The cast is a motley crew of line dancers, Vaudeville and Broadway performers, a boxer, a little sister, up-and-coming producers, and some unsavoury characters. All have arrived for Queenie (Georgina Walker) and Burrs’s (Matthew Hyde) party, where they look forward to crossing boundaries, trading partners, and getting a little bit wild. With such a large crowd, everyone gets their chance in the spotlight. Rotating through backstories and dastardly plans, the first half of the production works hard to create an atmosphere of freedom and ambition mixed into a heady cocktail. It speaks to the excellent judgement of Little Triangle that they are able to gather such a competent and compelling ensemble to carry these characters and this era smoothly.
Alexander Andrews’s design is intoxicating with its dark, smokey corners and bright sequin dresses. It balances the loss of control when your heart is racing but your body is slow, languid. A large steel-posted bed to the left of stage is sexy and inviting at the same time as it threatens the mundanity of violence and fear. This is counter-levered with the band behind a piano on the right, the source of stimulus for the party and the production, as well as the tool so many of these performer characters use to mask what’s really going on.
The chorines (Sophie Perkins, Matilda Moran, Jordan Warren, Victoria Luxton, and Rosalie Neumair) flutter around Queenie like doves, ready to fulfil her errands and create timely distractions with the twist of a wrist. Their exuberance in every dance number was palpable and added an over-abundance of energy that was thrilling to watch. Choreographer Madison Lee was expert in weaving their dance numbers throughout the narrative and using their flashy limbs to ease or build tension as necessary. While forming the backdrop for many scenes and songs, the chorines frequently steal the limelight with their perfect timing and the enchanting subtlety of their character performances as both invested and removed from the core action of the story.
Walker as the central figure of Queenie is sharp and cold, powerful but only so far as her smile will stretch. Appearing as frothy and insubstantial as champagne foam to beginning with, her character arc is breathtaking in its tragedy. The clarity of her pain in the final moments is painfully conveyed by Walker who seems to literally shrink as her character’s vulnerability grows.

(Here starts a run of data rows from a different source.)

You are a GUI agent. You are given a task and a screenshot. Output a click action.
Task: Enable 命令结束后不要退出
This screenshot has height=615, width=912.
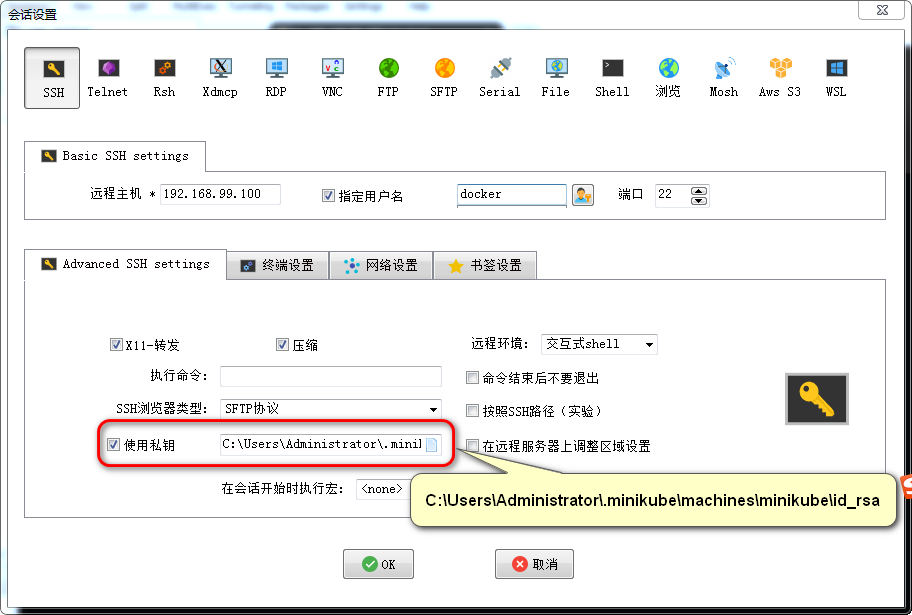(471, 376)
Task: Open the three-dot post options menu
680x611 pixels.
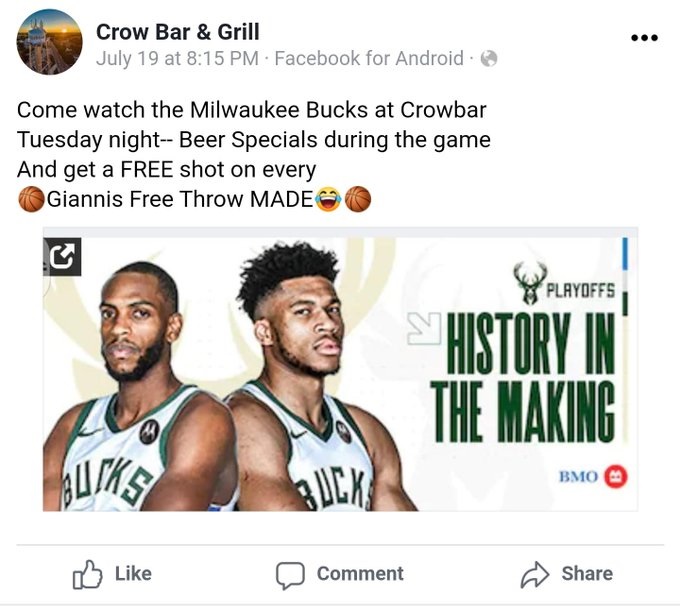Action: tap(644, 38)
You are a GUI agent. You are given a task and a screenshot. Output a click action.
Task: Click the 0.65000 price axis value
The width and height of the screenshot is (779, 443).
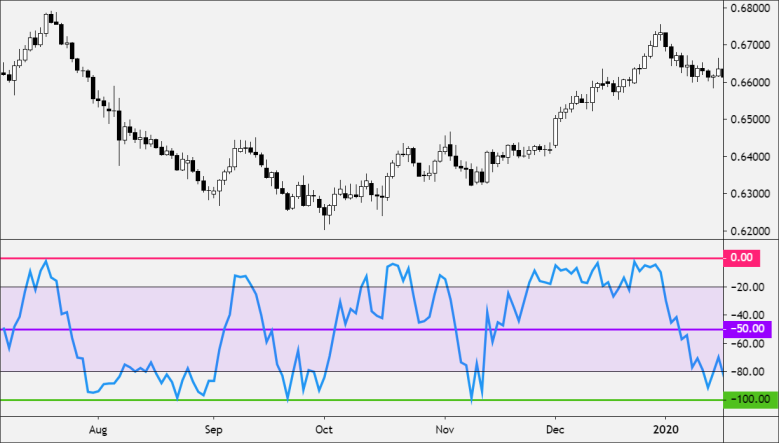750,119
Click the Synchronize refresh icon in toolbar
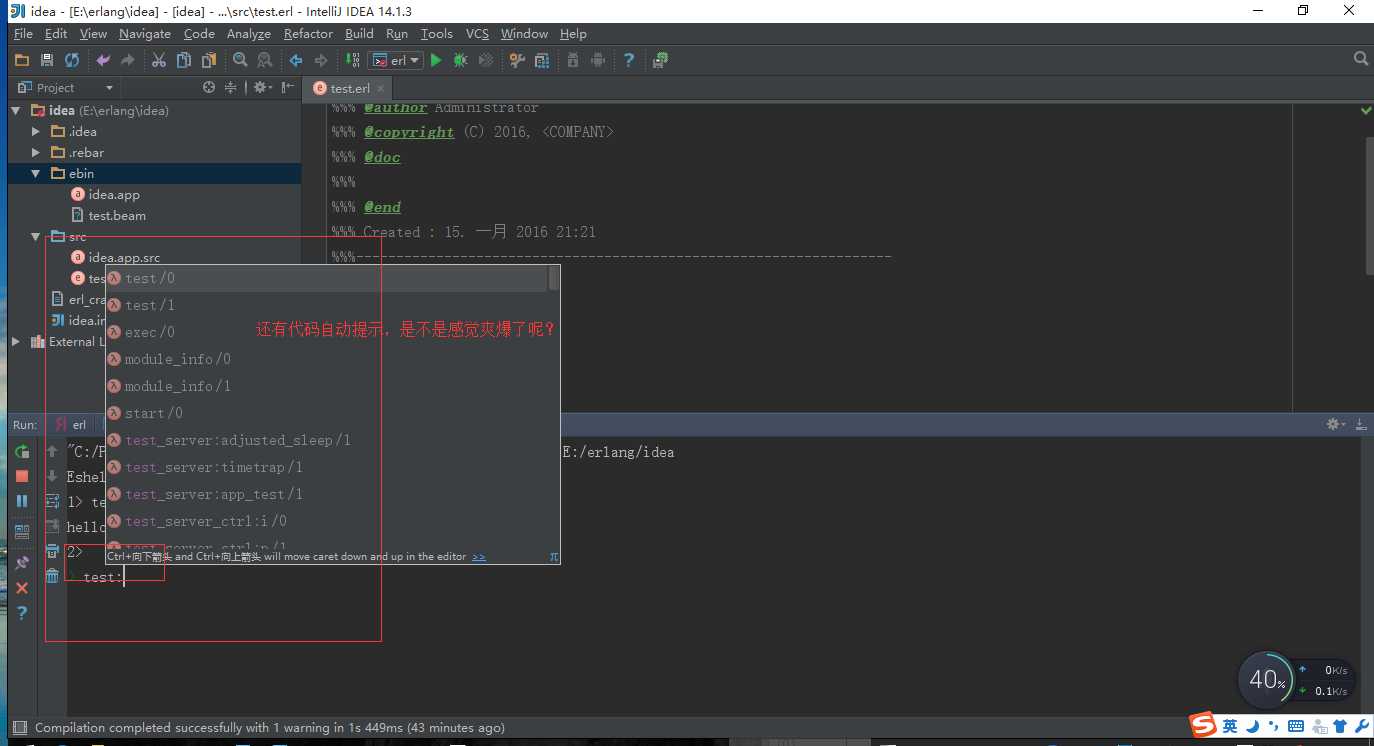Image resolution: width=1374 pixels, height=746 pixels. 72,60
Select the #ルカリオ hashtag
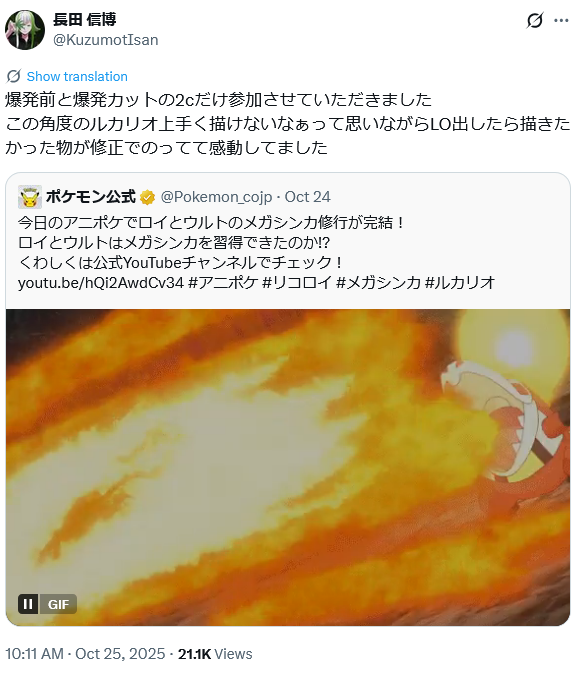Viewport: 573px width, 677px height. (460, 283)
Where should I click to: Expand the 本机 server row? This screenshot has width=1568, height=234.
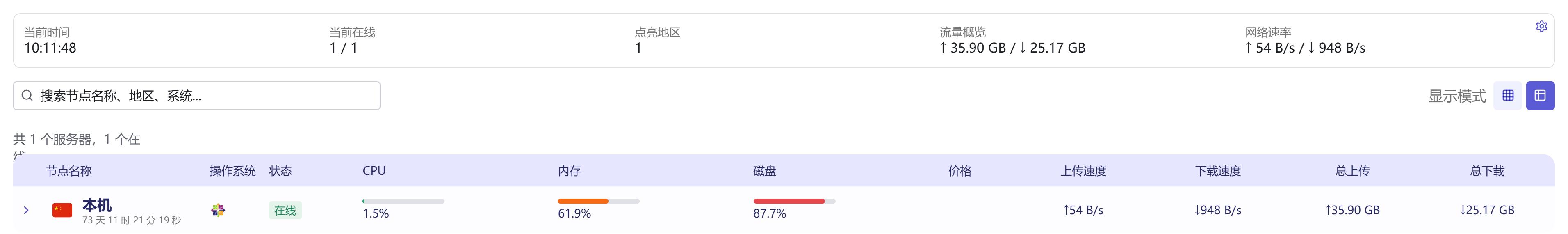[x=26, y=210]
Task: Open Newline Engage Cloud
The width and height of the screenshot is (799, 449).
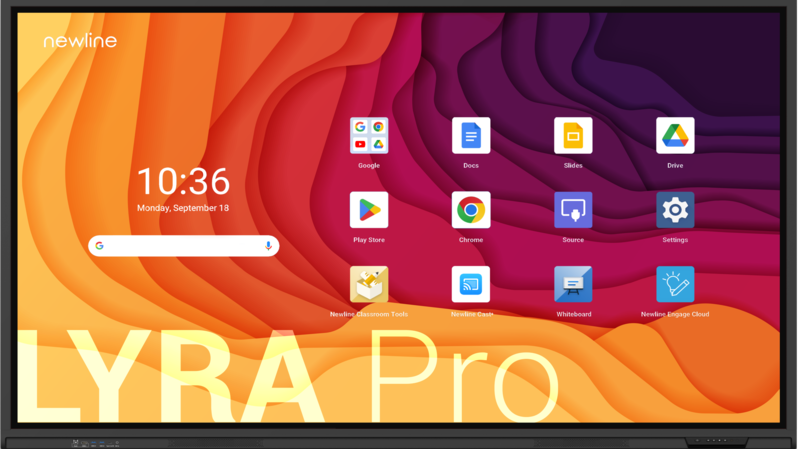Action: (x=675, y=285)
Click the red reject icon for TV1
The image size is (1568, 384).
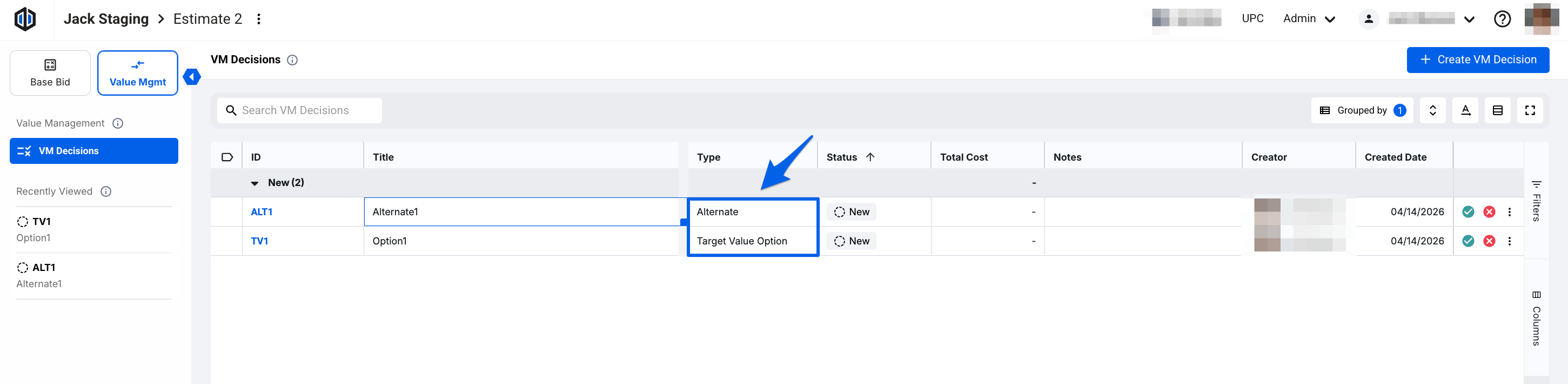(x=1489, y=241)
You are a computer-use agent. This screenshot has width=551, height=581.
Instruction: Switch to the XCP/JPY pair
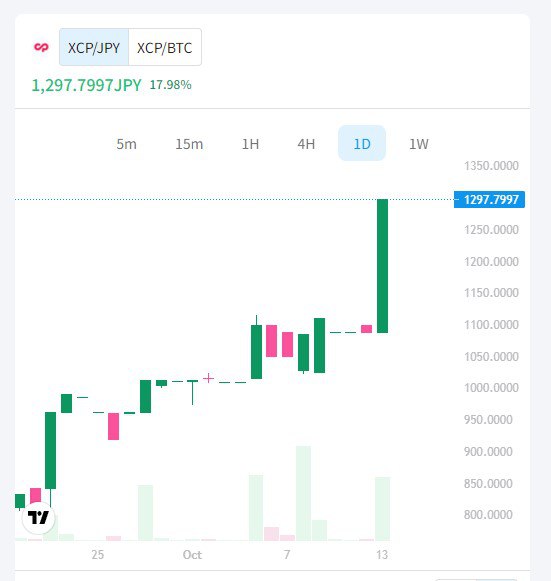[94, 47]
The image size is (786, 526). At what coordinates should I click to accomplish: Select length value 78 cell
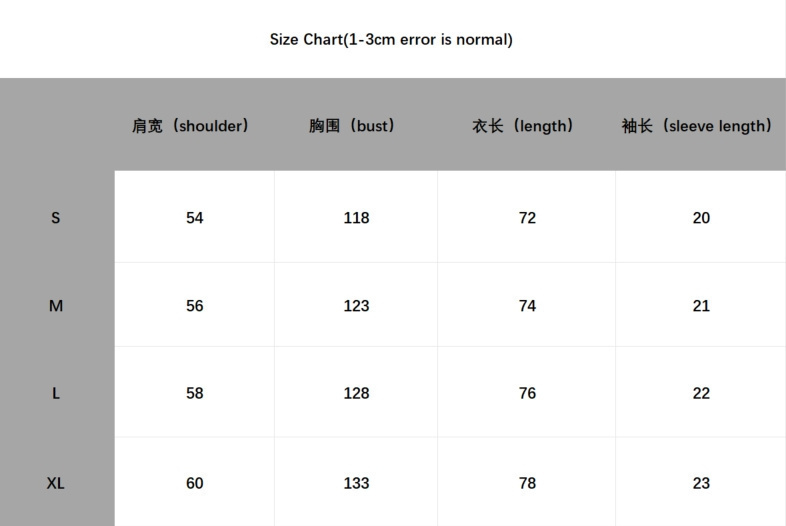pos(527,483)
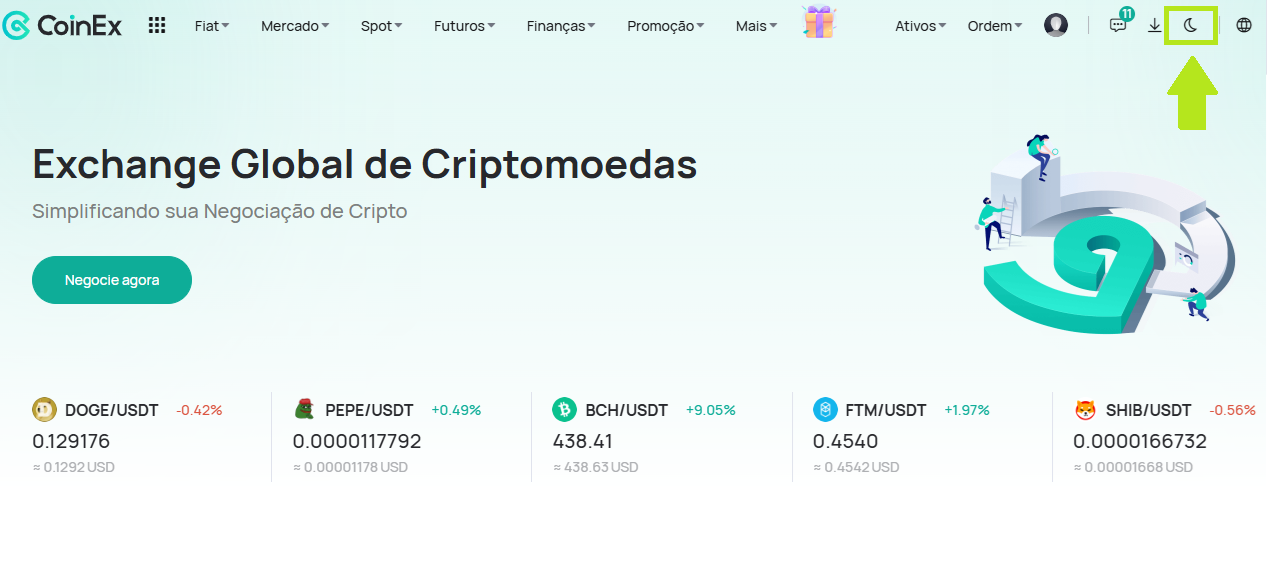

After Baz Luhrmann’s 2013 remake of the Great Gatsby, it seemed the imagery of the Roaring 20s with flapper dresses and feathers would never end. The thousands of themed parties to follow worked hard to run the era past cliche and straight into the ground until the mere mention of prohibition reeked of repetition and derivative pop culture. The Wild Party takes the symbolism and imagery of the 1920s and finds something new and exciting in them again. Queenie’s story, with Andrews’s direction, is centred around a real sense of fear and desperation that enlivens the excess of this era with a genuine human narrative.
The atmosphere of this production is rapidly building and shifting in tension and risk, pulling the audience deep into this space and time. The Wild Party starts as shiny, empty, and expensive, but evolves into an unexpectedly valuable story of loss.
The Wild Party is running at the Seymour Centre from November 16th – 24th.